When the Odones obtained a precious sample of the oil Suddaby produced, which contains two specific long chain fatty acids isolated from rapeseed oil and olive oil, they added it to their son’s diet and found that it normalized the accumulation of the fatty acids that caused Lorenzo’s steady decline. Unfortunately, however, the Odones learned that the oil was very, very slow to reverse their son’s symptoms because of the extent of neurological damage that had occurred. Realizing that their son’s condition would require additional treatments to repair the myelin sheaths, Augusto took on the new challenge of finding ways to heal myelin damage in patients.
Lorenzo was diagnosed with ALD at the age of five, but, by the age of 14, showed signs of improvement from all of the treatments that he received.

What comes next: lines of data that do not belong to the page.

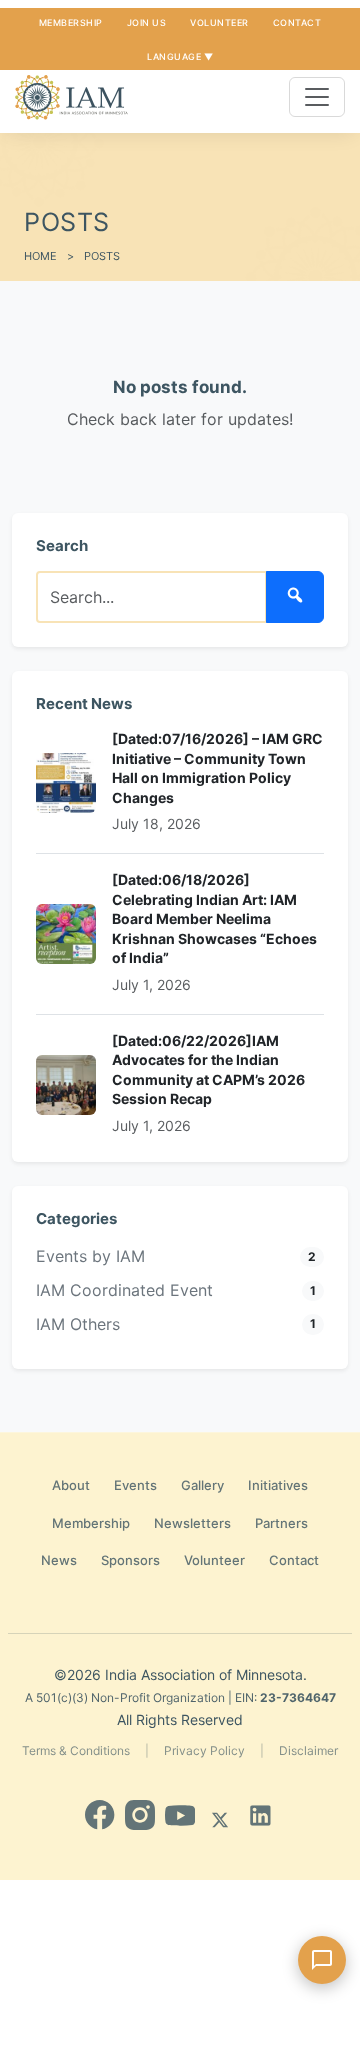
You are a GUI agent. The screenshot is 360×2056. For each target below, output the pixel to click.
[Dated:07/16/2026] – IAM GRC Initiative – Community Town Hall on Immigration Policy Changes (217, 768)
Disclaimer (308, 1750)
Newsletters (192, 1523)
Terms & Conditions (76, 1750)
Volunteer (219, 22)
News (59, 1560)
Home (40, 256)
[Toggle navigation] (317, 97)
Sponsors (130, 1560)
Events (135, 1485)
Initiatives (278, 1485)
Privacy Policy (204, 1750)
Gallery (202, 1485)
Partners (281, 1523)
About (71, 1485)
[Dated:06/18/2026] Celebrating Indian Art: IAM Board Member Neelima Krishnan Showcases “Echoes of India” (214, 918)
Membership (71, 22)
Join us (147, 22)
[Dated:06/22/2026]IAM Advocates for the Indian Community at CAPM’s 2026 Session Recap (208, 1070)
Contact (297, 22)
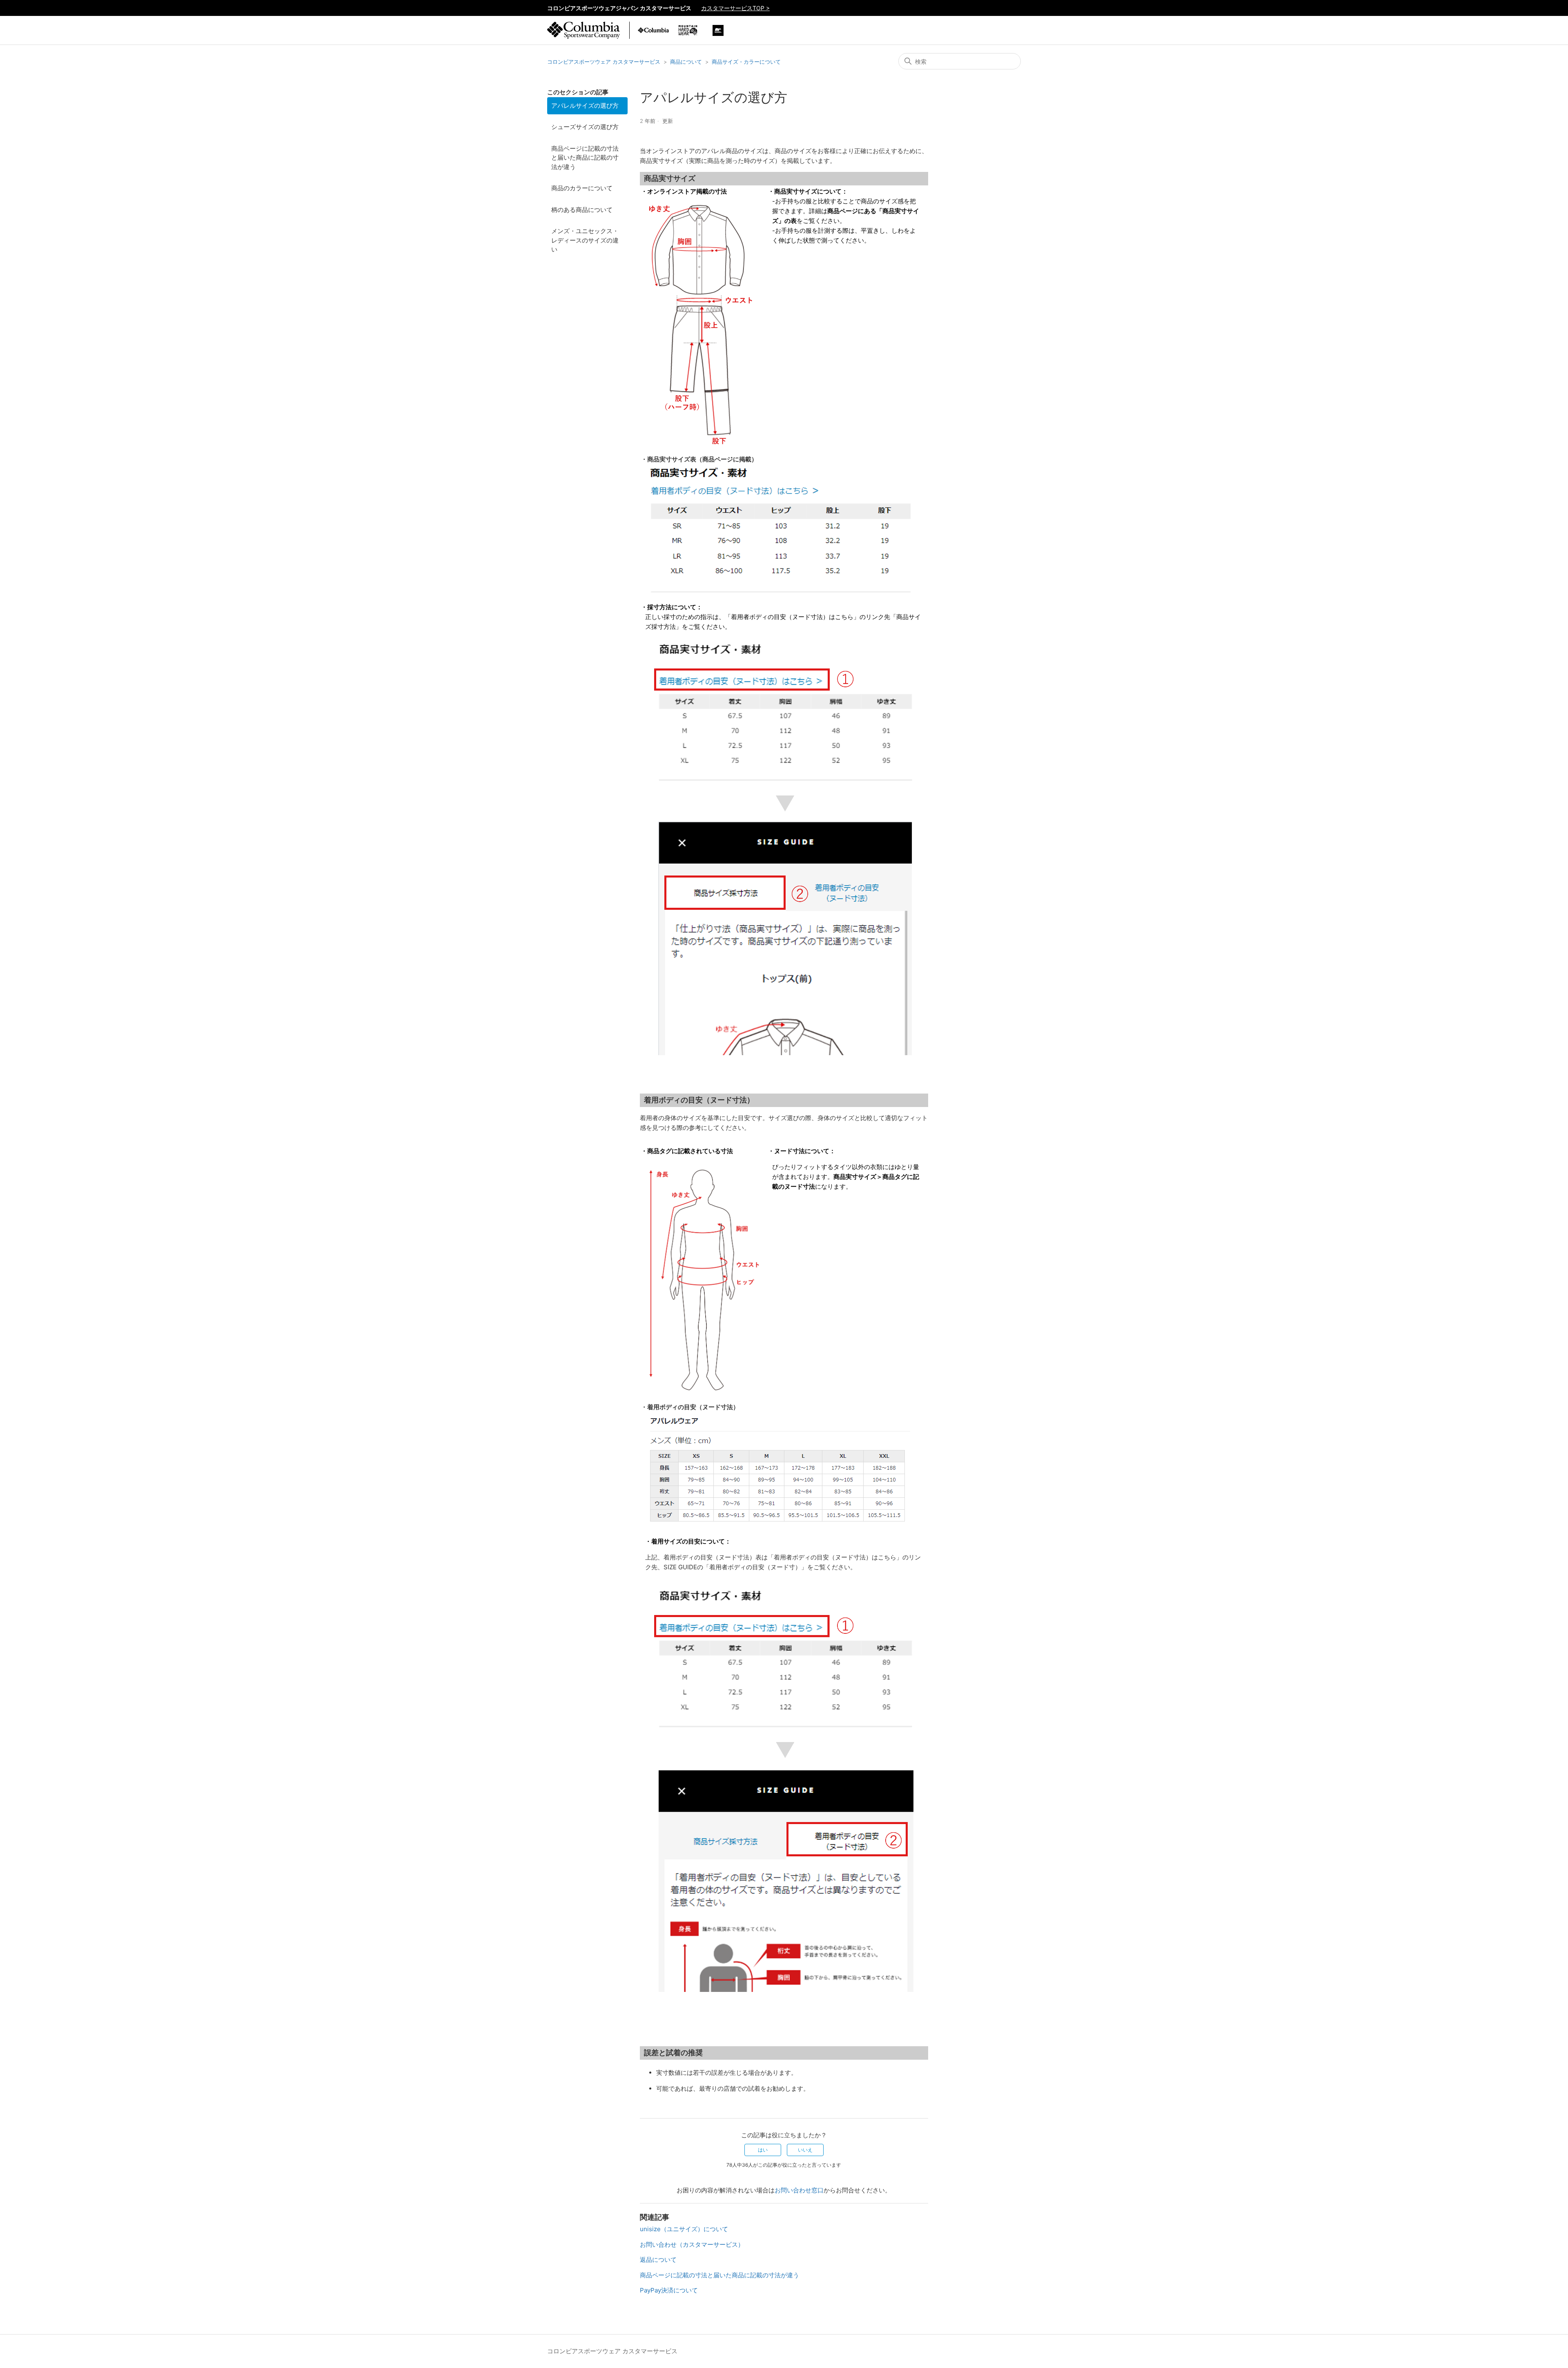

Eventually, he regained his sight and his ability to swallow for himself, along with the ability to move his head from side-to-side. He also became able to answer “yes” or “no” questions by blinking.
The movie ends with scenes of ALD patients who were treated with Lorenzo’s Oil earlier in the course of their disease, sparing them the devastating neurological problems from which Lorenzo suffered.
Lorenzo died in 2008 at the age of thirty; and, in recognition of his work, his father, Augusto, received an honorary doctorate from the University of Stirling in Stirling Scotland. In 1989 the Odones founded the “Myelin Project,” which is an organization dedicated to promoting research into ALD and other disorders, such as multiple sclerosis, which destroy myelin sheaths. And until his death on October 24, 2013, at the age of 80, Augusto Odone continued to raise funds for the project.
The story of the Odones is a testament to the power of a parent’s love for their children, and the idea that we should never give-up hope, even when the odds feel as though they are stacked against us. Throughout the now six plus years that I have been working to help my own daughter, Kathleen, I frequently drew off the inspiration provided by the Odone’s unwavering efforts to find treatments for Lorenzo.
The morale to this story is that if you are person who, like me, is not a diehard optimist, you should never give-up hope. We are living during a time of astounding medical advancements; and a time when, thanks to modern technology, each and every one of us has the ability to easily access the research.
Wherever there is a will, there is a way; and we should always allow hope and our love for others to run eternal.